### DIRECTIONS FOR THIS TASK
Reproduce verbatim the lines of the items starting at the line containing "Open the 2024 year selector dropdown" and ending at the line containing "Select the (body)", including both of those lines.

(Data on locating visible targets)
__________

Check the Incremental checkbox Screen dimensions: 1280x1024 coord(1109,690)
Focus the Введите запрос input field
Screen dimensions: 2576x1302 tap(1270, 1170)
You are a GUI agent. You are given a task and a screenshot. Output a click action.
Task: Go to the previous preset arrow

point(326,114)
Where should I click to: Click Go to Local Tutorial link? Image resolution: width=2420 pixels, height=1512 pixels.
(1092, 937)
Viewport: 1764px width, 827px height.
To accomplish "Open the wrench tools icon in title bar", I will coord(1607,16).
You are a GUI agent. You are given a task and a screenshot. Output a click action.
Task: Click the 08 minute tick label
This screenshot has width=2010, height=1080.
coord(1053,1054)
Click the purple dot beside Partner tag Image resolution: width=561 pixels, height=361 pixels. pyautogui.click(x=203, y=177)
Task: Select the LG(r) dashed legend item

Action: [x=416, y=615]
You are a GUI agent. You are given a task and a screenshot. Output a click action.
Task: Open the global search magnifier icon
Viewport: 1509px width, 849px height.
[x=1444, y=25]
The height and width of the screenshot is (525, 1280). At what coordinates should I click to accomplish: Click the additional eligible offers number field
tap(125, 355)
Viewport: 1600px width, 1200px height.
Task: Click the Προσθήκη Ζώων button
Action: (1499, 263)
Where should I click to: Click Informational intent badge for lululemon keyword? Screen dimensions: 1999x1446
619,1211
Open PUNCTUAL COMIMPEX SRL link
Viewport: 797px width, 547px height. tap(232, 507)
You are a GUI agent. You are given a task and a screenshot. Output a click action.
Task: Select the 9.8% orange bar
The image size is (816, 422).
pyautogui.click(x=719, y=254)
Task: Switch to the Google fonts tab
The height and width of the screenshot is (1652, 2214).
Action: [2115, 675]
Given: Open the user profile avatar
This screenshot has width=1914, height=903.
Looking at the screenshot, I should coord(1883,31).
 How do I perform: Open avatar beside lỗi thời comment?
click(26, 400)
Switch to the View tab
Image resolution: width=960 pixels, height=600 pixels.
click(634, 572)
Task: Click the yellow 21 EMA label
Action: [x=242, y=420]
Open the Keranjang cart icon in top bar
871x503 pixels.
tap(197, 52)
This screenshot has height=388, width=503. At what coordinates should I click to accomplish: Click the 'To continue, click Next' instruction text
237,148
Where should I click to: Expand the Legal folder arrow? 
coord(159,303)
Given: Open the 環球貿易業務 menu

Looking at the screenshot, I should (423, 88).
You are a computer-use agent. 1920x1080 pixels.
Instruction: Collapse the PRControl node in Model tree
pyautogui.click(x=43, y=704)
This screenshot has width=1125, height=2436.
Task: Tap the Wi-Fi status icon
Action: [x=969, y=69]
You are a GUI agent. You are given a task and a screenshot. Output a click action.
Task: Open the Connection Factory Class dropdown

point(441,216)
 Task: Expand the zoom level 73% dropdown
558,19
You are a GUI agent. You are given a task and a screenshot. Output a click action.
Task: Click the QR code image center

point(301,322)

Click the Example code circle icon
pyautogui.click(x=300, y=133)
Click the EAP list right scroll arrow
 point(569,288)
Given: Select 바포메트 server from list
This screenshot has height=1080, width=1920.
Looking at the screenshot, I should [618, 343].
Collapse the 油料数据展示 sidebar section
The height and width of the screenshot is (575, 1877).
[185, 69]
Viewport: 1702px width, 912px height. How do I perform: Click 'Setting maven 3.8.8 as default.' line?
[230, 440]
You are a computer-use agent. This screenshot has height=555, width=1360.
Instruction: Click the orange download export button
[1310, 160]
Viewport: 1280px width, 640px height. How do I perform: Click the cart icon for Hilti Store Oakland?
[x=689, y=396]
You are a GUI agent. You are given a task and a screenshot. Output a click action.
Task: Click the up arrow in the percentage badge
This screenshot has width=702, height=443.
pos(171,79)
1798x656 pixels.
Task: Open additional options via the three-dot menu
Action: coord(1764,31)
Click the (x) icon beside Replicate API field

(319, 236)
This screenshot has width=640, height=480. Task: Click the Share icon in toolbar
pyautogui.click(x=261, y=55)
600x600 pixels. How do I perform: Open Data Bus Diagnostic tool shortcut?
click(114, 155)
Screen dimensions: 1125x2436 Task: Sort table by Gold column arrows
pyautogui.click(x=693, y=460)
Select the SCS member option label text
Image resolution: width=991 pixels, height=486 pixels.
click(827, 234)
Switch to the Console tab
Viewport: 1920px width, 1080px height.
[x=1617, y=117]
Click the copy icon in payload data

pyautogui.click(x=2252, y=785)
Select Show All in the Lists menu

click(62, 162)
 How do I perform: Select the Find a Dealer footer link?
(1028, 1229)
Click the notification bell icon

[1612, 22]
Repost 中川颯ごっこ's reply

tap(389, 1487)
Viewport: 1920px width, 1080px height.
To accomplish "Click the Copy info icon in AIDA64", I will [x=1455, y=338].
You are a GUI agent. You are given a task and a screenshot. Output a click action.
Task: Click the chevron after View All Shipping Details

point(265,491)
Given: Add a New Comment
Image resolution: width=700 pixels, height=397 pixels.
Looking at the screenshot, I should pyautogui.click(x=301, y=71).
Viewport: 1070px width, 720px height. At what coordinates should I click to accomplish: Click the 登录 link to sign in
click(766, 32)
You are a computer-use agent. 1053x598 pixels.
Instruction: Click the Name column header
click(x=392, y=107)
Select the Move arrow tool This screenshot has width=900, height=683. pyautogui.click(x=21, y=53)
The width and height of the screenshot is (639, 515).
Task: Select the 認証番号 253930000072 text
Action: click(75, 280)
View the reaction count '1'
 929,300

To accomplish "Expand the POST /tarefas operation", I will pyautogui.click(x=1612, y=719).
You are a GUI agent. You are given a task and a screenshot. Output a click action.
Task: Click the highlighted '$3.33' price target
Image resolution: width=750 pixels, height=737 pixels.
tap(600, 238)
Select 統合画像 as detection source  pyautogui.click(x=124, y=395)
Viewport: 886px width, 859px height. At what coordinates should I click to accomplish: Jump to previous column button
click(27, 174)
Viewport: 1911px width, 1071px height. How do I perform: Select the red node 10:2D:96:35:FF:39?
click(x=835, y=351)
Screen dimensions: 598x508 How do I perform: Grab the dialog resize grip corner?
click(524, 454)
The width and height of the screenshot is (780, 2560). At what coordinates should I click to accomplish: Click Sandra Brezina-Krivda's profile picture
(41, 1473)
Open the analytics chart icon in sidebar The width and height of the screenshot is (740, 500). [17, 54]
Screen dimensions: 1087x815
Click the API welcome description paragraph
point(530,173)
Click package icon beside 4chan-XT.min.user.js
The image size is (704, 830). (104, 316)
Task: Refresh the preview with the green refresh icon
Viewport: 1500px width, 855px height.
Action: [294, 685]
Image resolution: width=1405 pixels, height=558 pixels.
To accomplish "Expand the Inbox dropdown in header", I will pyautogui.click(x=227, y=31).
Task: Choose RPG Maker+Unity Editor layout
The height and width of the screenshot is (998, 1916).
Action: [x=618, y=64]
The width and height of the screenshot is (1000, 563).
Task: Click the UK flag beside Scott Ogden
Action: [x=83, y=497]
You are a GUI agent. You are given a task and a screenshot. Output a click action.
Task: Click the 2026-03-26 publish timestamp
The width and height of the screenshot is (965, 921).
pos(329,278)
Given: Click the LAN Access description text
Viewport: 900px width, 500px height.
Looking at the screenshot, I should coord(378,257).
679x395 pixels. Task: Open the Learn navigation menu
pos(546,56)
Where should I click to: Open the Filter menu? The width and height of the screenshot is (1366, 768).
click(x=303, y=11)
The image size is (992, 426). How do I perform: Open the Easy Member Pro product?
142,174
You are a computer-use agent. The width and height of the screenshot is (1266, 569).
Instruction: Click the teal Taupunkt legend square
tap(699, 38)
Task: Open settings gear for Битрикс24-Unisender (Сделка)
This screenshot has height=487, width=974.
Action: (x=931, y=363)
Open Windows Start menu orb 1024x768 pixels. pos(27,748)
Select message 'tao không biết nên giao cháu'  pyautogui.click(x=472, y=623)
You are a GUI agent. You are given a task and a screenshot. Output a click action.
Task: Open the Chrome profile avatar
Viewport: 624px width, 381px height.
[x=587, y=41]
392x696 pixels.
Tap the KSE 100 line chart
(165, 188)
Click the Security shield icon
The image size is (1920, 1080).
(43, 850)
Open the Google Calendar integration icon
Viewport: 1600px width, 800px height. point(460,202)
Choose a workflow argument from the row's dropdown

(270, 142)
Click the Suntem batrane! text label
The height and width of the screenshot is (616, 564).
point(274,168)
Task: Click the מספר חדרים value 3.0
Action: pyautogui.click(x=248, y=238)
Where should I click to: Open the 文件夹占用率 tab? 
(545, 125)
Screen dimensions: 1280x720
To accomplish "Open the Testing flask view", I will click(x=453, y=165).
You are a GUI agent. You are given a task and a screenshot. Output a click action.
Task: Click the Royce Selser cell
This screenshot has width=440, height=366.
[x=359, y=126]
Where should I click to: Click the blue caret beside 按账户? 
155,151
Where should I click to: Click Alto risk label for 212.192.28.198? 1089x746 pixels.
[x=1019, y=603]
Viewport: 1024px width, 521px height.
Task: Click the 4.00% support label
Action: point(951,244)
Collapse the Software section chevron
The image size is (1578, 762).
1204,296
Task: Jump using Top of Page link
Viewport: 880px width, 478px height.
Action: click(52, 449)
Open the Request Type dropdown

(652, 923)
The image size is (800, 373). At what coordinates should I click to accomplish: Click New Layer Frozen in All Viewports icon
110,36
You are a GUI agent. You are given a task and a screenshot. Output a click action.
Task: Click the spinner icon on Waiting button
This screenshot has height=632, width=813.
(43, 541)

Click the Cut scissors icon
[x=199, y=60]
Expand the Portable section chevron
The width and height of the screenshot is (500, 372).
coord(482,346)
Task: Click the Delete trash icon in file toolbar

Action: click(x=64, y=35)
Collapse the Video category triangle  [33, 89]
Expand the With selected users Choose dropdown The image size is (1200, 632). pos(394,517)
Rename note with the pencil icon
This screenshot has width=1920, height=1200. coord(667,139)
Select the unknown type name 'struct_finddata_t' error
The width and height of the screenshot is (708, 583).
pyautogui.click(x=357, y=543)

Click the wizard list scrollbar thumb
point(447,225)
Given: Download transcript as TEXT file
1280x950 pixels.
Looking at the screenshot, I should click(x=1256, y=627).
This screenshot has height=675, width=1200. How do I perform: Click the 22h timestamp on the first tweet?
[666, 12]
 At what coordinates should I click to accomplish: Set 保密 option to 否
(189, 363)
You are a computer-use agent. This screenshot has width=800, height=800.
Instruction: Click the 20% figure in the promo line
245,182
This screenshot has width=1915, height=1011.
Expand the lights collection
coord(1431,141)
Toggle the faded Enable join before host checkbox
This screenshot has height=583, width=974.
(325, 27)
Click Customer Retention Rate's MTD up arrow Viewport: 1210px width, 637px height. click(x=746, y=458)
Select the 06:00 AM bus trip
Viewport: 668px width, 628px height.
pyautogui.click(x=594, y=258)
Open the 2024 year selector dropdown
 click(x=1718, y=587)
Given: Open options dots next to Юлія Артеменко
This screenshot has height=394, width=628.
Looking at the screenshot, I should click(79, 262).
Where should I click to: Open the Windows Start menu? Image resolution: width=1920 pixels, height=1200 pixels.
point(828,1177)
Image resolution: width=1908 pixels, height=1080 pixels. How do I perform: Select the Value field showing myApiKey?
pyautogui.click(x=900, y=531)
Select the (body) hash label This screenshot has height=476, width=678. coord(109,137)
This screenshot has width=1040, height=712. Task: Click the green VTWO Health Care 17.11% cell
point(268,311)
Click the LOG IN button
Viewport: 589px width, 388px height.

__________

### RESPONSE TO THIS TASK
Open the 2024 year selector dropdown
 click(x=1718, y=587)
Given: Open options dots next to Юлія Артеменко
This screenshot has height=394, width=628.
Looking at the screenshot, I should click(79, 262).
Where should I click to: Open the Windows Start menu? Image resolution: width=1920 pixels, height=1200 pixels.
point(828,1177)
Image resolution: width=1908 pixels, height=1080 pixels. How do I perform: Select the Value field showing myApiKey?
pyautogui.click(x=900, y=531)
Select the (body) hash label This screenshot has height=476, width=678. coord(109,137)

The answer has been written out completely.